## REQUIRED ACTIONS
(1) List every condition that, according to the black cohosh passage, Native Americans used black cohosh to treat.
(2) Decide whether each statement agrees with the black cohosh passage, answering yes or no and quoting the words that decide it. (a) A 2017 study found black cohosh more effective than evening primrose at reducing hot flashes. (b) Fluoxetine was found more effective than black cohosh for night sweats. (c) Herbalists later recommended black cohosh for arthritis.
(3) Please carry on the black cohosh passage from the point where it stops.

## SOURCE PASSAGE
>>>

A cousin of the buttercup and peony, black cohosh was one the most popular medicines of the 1800s. Even before then, Native Americans used this herb for PMS, menstrual cramps and menopausal issues. They also boiled the root for arthritis and sore throat. The early Americans thought it would help treat malaria and yellow fever as well. Later, herbalists discouraged its use except for female issues, specifically menopausal hot flashes and PMS.
In a 2017 study black cohosh and evening primrose were compared for reducing the occurrence of hot flashes, and black cohosh was determined to be more effective. Ten years earlier a study showed that black cohosh was even more effective for treating hot flashes and night sweats than fluoxetine, although the fluoxetine was found more effective for depression when patients self-scored their levels on Beck’s Depression Inventory. A 2015 study found that black cohosh helped with sleeping for post-menopausal women as well.

<<<

## INFORMATION GIVEN
>>>

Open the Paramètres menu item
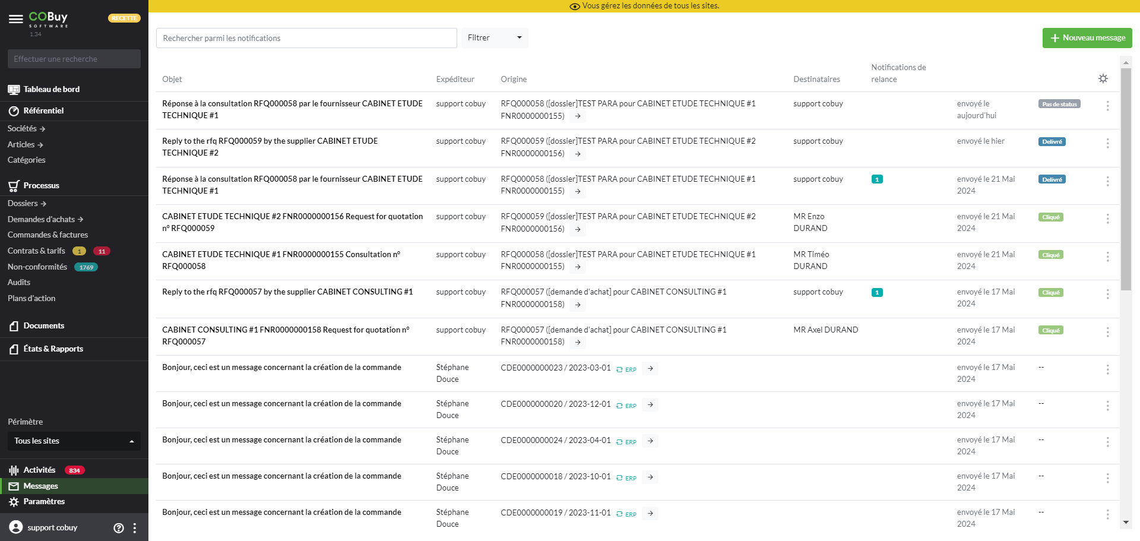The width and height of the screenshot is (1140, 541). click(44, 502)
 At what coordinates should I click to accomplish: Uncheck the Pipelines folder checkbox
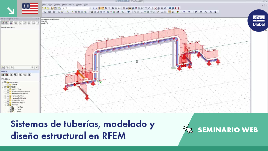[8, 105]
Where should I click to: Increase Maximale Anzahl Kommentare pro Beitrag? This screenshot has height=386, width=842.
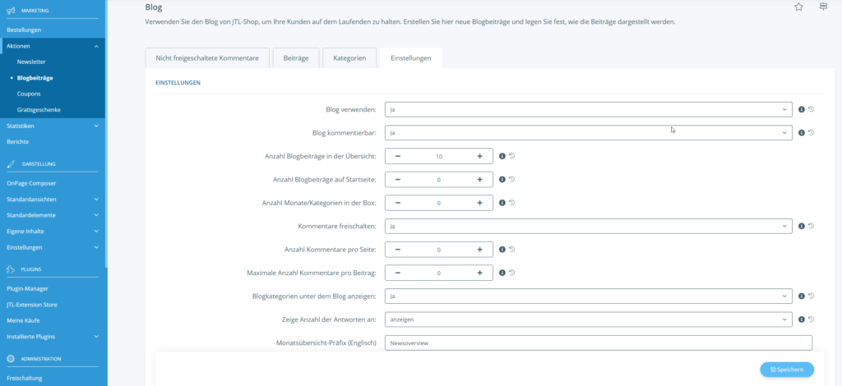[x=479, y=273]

<<<
>>>

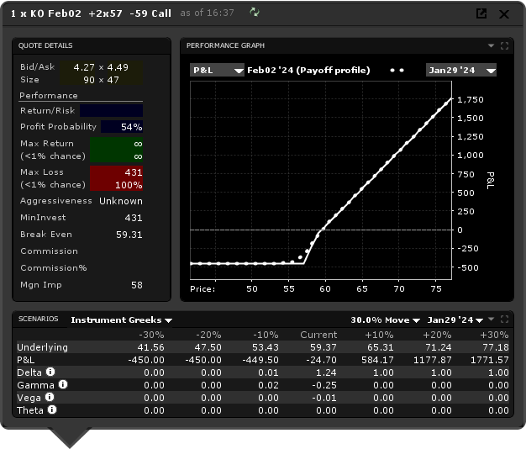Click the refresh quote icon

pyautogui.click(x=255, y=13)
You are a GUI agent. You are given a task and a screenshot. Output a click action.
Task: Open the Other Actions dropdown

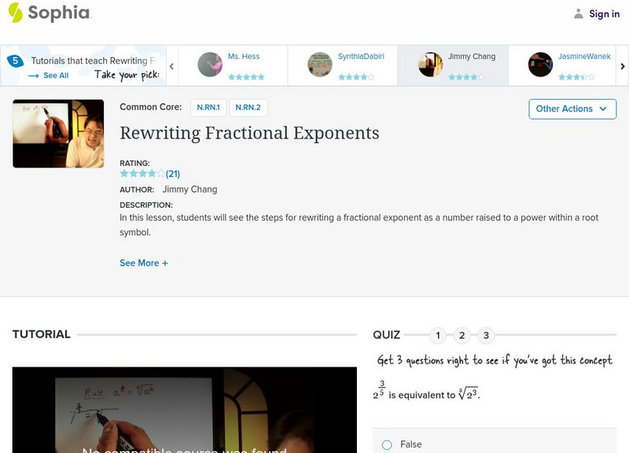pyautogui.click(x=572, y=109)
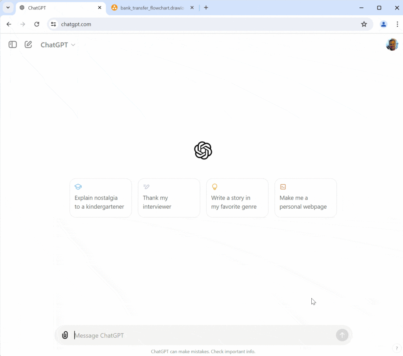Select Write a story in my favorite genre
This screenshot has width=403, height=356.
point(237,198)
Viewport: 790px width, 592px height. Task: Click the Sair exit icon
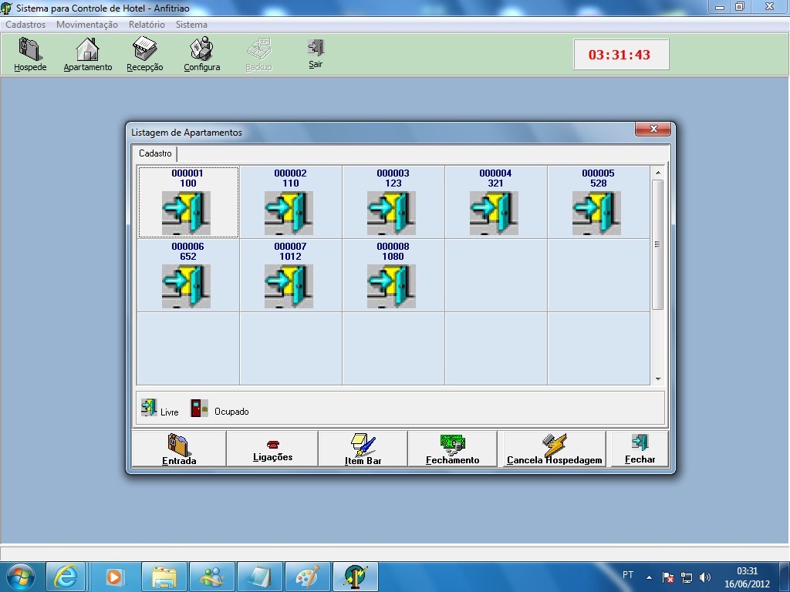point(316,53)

<<<

## RESPONSES PER TASK
(1) PMS, menstrual cramps, menopausal issues, arthritis, sore throat

(2)
(a) Yes: "black cohosh was determined to be more effective"
(b) No: "black cohosh was even more effective for treating hot flashes and night sweats than fluoxetine"
(c) No: "herbalists discouraged its use except for female issues, specifically menopausal hot flashes and PMS"

(3)
The German Commission E (Germany’s herbal experts) has recommended black cohosh for PMS. The University of Missouri concluded in a recent study that black cohosh does not have the usual estrogenic effect of other herbs and will not cause or stimulate growth of breast tumors. In very large doses, black cohosh can cause dizziness and vomiting. Generally, black cohosh is considered to be safe when using the recommended dosage. Pregnant and nursing women and children should not take black cohosh. Women who are already taking a prescription medication for postmenopausal hormone replacement therapy should speak to their doctor first before trying black cohosh.